- _Exercise brief_
From the line containing "Where should I" through the end of the material below, output each line exactly as written, with pictures excluded.

- _Data to use_
------------------------
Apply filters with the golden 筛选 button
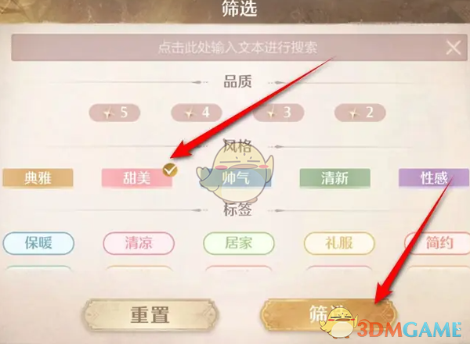The width and height of the screenshot is (470, 344). 328,314
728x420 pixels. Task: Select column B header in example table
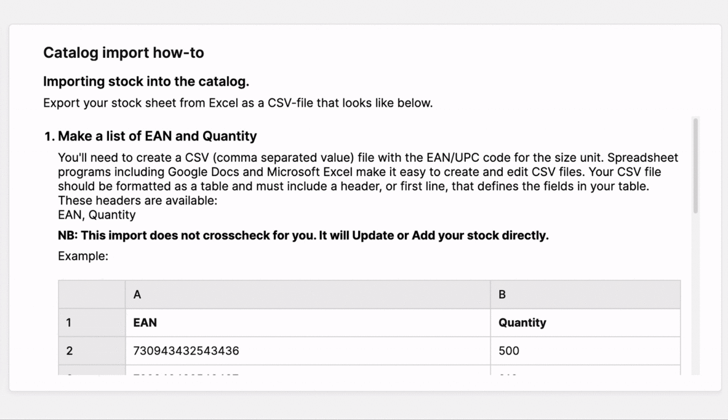pyautogui.click(x=585, y=294)
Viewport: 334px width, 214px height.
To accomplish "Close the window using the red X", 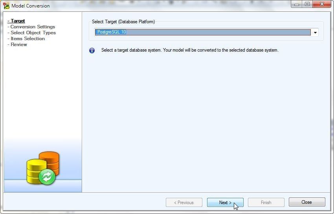I will click(x=321, y=4).
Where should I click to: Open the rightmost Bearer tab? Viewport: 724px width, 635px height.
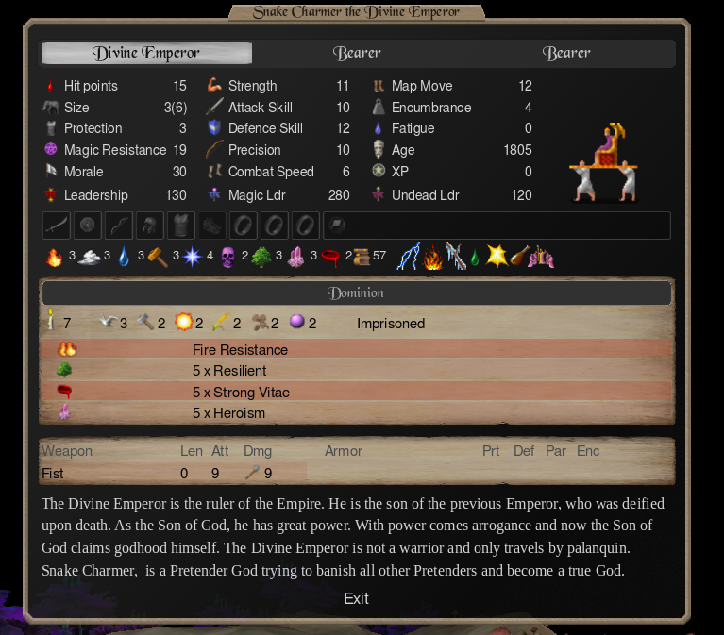click(566, 53)
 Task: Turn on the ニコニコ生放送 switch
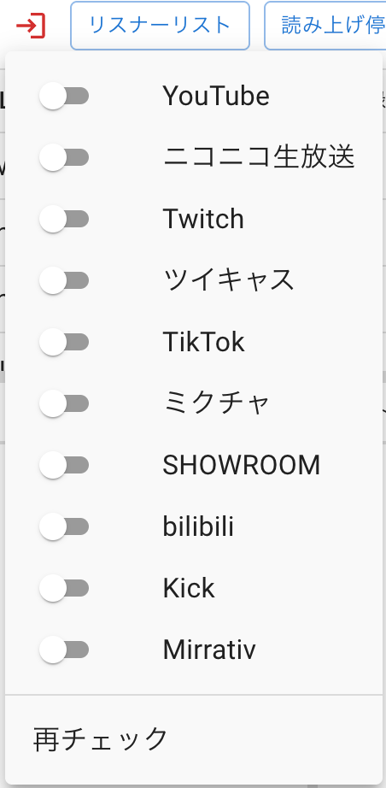click(64, 158)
------------------------
- _Task output_
Where should I click to: Open the rightmost Bearer tab? Viewport: 724px width, 635px height.
click(566, 53)
 Task: Turn on the ニコニコ生放送 switch
click(64, 158)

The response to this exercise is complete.